The technology could potentially help hundreds of millions of people who currently need corrective lenses to use their smartphones, tablets, and computers.
One common problem, for example, is presbyopia, a type of farsightedness in which the ability to focus on nearby objects is gradually diminished as the aging eyes’ lenses lose elasticity.
The blurred image on the left shows how a farsighted person would see a computer screen without corrective lenses. In the middle is how that same person would perceive the picture using a display that compensates for visual impairments. The picture on the right is a computer simulation of the best picture quality possible using the new prototype display. The images were taken by a DSLR camera set to simulate hyperopic vision. (Houang Stephane/Flickr, modified by Fu-Chung Huang/UC Berkeley)
More importantly, the displays could one day aid people with more complex visual problems, known as high order aberrations, which cannot be corrected by eyeglasses, says Brian Barsky, professor of computer science and vision science and affiliate professor of optometry at University of California, Berkeley.
“We now live in a world where displays are ubiquitous, and being able to interact with displays is taken for granted,” says Barsky, who is leading this project.
“People with higher order aberrations often have irregularities in the shape of the cornea, and this irregular shape makes it very difficult to have a contact lens that will fit. In some cases, this can be a barrier to holding certain jobs because many workers need to look at a screen as part of their work.”
Computation, Not Optics
The UC Berkeley researchers teamed up with Gordon Wetzstein and Ramesh Raskar, colleagues at the Massachusetts Institute of Technology, to develop their latest prototype of a vision-correcting display.
The setup adds a printed pinhole screen sandwiched between two layers of clear plastic to an iPod display to enhance image sharpness. The tiny pinholes are 75 micrometers each and spaced 390 micrometers apart.
The research team presented this computational light field display on August 12 at the International Conference and Exhibition on Computer Graphics and Interactive Techniques, or SIGGRAPH, in Vancouver, Canada. A paper on their findings is available in ACM Transaction on Graphics.
“The significance of this project is that, instead of relying on optics to correct your vision, we use computation,” says lead author Fu-Chung Huang, who worked on this project as part of his computer science PhD dissertation at UC Berkeley under the supervision of Barsky and Austin Roorda, professor of vision science and optometry.
“This is a very different class of correction, and it is non-intrusive.”
Pixels Through Pinholes
The algorithm, which was developed at UC Berkeley, works by adjusting the intensity of each direction of light that emanates from a single pixel in an image based upon a user’s specific visual impairment. In a process called deconvolution, the light passes through the pinhole array in such a way that the user will perceive a sharp image.

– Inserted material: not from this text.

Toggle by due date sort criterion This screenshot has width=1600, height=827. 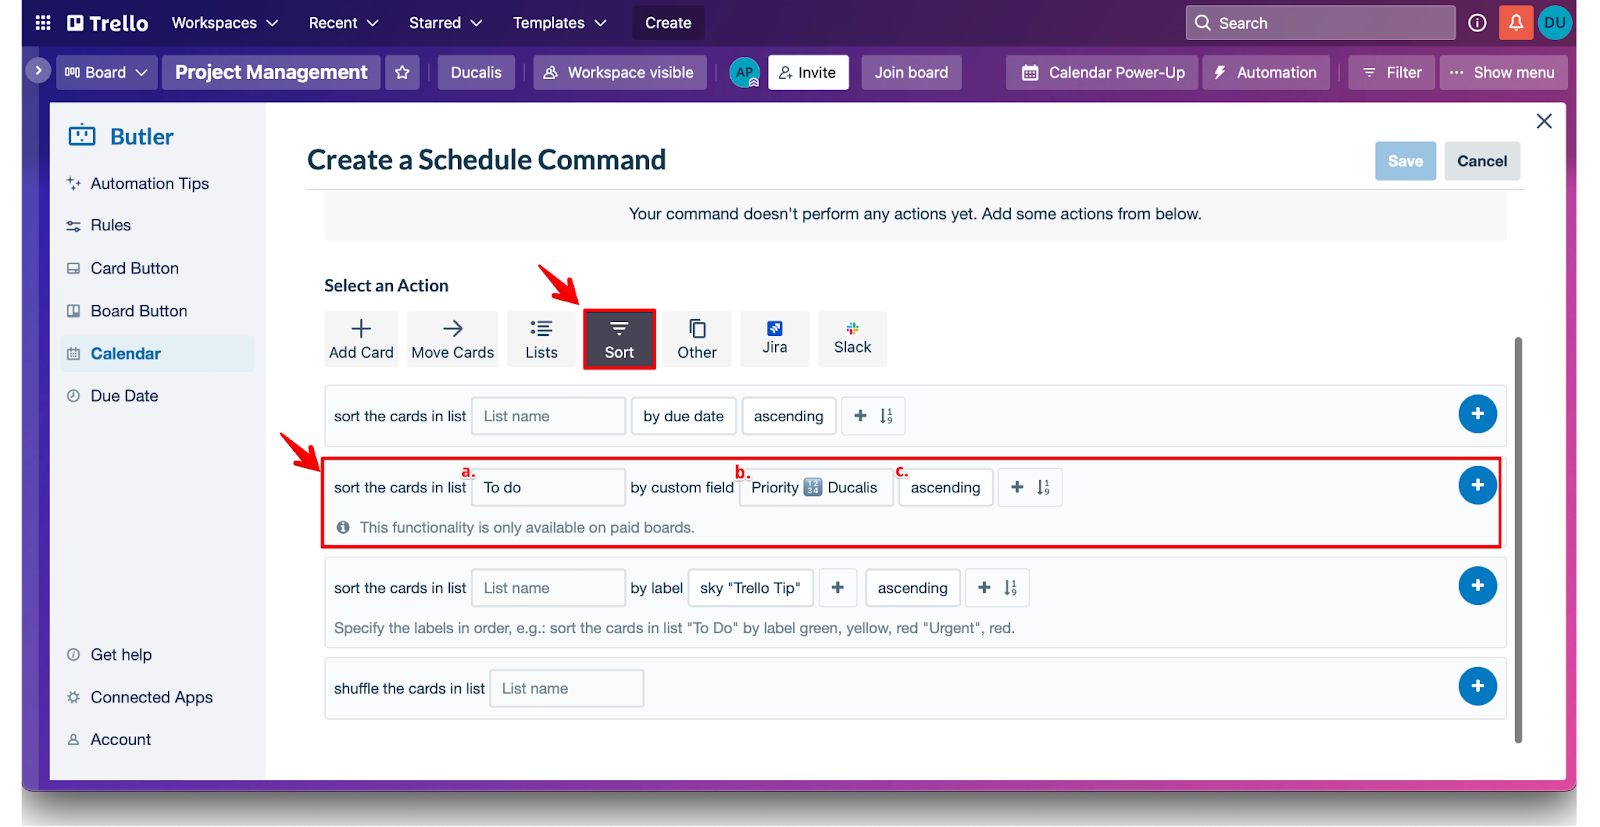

“Our technique distorts the image such that, when the intended user looks at the screen, the image will appear sharp to that particular viewer,” says Barsky. “But if someone else were to look at the image, it would look bad.”
In the experiment, the researchers displayed images that appeared blurred to a camera, which was set to simulate a person who is farsighted. When using the new prototype display, the blurred images appeared sharp through the camera lens.
This latest approach improves upon earlier versions of vision-correcting displays that resulted in low-contrast images. The new display combines light field display optics with novel algorithms.
Huang, now a software engineer at Microsoft Corp. in Seattle, notes that the research prototype could easily be developed into a thin screen protector, and that continued improvements in eye-tracking technology would make it easier for the displays to adapt to the position of the user’s head position.
“In the future, we also hope to extend this application to multi-way correction on a shared display, so users with different visual problems can view the same screen and see a sharp image,” says Huang.
The National Science Foundation helped support this work.